[Data on locating words and elements]
* * * * *

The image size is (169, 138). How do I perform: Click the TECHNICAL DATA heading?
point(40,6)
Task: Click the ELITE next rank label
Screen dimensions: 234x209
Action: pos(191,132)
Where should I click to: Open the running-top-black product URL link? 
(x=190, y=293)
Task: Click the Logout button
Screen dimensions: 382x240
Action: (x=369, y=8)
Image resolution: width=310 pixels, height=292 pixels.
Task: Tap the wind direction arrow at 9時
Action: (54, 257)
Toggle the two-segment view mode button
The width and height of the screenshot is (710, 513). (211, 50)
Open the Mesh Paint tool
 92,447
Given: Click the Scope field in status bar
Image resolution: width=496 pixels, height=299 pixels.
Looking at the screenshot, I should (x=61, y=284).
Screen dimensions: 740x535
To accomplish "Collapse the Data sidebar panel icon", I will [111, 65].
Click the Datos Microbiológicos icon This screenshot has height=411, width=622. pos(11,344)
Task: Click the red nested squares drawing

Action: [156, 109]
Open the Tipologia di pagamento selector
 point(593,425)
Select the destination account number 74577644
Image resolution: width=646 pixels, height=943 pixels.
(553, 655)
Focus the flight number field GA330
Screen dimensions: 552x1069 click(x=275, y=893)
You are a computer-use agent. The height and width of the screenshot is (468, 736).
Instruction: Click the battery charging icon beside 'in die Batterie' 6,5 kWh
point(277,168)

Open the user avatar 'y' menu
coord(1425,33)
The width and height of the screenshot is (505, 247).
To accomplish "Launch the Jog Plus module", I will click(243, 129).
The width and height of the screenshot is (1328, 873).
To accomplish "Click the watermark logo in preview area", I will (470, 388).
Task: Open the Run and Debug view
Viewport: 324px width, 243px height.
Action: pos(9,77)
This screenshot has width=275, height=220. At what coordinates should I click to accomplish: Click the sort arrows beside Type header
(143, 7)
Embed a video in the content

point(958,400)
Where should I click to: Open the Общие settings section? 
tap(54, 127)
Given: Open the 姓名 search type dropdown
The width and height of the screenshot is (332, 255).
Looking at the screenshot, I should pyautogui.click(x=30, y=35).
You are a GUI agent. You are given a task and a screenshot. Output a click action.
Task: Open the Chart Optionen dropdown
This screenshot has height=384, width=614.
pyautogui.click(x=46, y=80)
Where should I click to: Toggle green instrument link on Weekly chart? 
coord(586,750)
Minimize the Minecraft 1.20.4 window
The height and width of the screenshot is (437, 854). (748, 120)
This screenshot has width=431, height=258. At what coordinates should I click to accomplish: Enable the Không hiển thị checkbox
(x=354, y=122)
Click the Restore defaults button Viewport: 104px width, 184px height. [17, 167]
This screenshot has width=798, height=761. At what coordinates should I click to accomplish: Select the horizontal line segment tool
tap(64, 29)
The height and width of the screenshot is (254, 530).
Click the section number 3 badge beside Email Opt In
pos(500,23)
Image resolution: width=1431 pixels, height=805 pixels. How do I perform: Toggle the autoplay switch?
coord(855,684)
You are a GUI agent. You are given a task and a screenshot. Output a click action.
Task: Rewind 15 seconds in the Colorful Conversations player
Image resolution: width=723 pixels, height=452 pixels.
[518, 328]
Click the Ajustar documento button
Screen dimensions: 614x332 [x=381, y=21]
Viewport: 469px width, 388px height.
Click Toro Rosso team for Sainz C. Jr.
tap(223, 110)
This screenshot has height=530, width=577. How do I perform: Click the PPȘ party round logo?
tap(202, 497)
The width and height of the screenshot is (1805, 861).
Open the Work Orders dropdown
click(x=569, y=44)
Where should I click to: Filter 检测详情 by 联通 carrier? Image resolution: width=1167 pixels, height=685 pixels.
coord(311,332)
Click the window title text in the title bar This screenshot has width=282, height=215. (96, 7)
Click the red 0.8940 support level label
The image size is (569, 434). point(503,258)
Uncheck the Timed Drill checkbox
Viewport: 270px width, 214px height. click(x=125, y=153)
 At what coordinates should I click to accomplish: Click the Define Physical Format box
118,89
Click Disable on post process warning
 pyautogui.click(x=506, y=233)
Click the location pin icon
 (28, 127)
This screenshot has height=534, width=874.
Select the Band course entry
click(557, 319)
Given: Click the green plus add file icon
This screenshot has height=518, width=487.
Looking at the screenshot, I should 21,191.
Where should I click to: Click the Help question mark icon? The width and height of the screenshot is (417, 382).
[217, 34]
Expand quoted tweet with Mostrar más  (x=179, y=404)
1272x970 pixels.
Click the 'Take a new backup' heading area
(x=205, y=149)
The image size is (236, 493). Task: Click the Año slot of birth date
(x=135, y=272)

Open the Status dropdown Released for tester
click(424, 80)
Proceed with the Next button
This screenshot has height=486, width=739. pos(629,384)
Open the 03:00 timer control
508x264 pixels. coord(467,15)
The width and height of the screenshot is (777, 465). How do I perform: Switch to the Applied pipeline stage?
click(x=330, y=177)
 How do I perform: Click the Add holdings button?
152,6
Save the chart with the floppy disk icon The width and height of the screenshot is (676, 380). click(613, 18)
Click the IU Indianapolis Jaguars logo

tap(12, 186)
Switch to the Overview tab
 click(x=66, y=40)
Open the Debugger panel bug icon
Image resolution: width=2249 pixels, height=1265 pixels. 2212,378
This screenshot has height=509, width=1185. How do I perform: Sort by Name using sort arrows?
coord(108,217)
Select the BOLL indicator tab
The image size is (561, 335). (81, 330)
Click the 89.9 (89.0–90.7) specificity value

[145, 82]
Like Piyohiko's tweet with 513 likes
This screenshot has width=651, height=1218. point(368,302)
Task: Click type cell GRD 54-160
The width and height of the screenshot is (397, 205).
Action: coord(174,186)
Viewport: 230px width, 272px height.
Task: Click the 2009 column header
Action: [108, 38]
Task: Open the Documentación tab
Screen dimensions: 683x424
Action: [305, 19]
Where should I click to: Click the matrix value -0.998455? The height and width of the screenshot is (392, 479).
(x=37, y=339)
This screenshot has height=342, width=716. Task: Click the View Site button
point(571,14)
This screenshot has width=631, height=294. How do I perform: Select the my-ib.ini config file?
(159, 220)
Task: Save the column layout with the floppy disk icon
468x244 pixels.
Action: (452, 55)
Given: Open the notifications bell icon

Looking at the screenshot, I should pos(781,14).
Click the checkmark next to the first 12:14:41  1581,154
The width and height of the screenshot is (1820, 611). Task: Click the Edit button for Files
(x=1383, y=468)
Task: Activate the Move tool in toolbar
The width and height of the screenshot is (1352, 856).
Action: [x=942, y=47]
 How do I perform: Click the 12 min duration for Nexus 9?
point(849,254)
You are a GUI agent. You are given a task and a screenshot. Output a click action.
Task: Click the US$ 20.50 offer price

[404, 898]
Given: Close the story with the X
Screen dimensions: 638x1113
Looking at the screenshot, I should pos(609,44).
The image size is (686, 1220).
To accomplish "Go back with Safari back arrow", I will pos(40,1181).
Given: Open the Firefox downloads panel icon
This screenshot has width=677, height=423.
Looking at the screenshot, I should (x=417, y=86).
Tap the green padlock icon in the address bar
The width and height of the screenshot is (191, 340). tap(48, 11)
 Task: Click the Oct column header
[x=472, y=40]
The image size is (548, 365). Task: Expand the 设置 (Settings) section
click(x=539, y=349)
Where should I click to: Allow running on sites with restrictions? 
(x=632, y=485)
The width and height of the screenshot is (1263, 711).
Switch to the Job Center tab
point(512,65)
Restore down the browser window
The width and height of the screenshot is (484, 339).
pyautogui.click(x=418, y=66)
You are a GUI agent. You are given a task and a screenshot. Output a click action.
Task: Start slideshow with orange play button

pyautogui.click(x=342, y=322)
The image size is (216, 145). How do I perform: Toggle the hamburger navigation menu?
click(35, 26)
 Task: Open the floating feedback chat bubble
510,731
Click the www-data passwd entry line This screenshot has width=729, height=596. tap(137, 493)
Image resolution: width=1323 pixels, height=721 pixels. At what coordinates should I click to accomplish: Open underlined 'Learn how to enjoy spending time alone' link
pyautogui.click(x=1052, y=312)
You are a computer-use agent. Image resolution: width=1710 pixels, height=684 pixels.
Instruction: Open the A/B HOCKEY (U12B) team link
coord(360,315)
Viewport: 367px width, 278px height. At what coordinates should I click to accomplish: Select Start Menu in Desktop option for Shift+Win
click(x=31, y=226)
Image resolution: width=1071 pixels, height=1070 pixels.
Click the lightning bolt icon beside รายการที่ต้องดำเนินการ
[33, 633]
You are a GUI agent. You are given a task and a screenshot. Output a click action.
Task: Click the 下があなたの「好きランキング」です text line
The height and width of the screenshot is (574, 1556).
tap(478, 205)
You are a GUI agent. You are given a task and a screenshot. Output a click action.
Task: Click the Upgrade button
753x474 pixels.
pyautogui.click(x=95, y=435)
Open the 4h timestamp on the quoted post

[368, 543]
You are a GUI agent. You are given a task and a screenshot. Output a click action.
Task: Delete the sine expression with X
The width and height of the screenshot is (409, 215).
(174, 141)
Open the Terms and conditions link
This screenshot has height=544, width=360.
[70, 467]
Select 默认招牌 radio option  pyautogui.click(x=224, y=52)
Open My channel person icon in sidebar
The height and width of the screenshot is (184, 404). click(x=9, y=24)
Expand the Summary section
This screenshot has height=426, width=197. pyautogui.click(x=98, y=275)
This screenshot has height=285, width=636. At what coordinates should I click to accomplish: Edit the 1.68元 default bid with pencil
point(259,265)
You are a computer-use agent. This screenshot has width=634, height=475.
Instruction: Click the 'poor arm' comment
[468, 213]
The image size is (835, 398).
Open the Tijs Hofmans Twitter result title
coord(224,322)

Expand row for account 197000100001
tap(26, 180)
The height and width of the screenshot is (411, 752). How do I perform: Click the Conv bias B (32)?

* * * * *

[AIM OF THE EXERCISE] Express the data from the line containing "Image resolution: width=1071" down to the line containing "tap(478, 205)" as a two-column CSV with the columns text and answer. Make one row per answer, with the text that leads up to that answer in the first column. Put each field in quotation marks and replace line breaks with spaces.

[SOLVED EXERCISE]
text,answer
"Image resolution: width=1071 pixels, height=1070 pixels. Click the lightning bolt icon beside รายการที่ต้องดำเนินการ","[33, 633]"
"You are a GUI agent. You are given a task and a screenshot. Output a click action. Task: Click the 下があなたの「好きランキング」です text line The height and width of the screenshot is (574, 1556).","tap(478, 205)"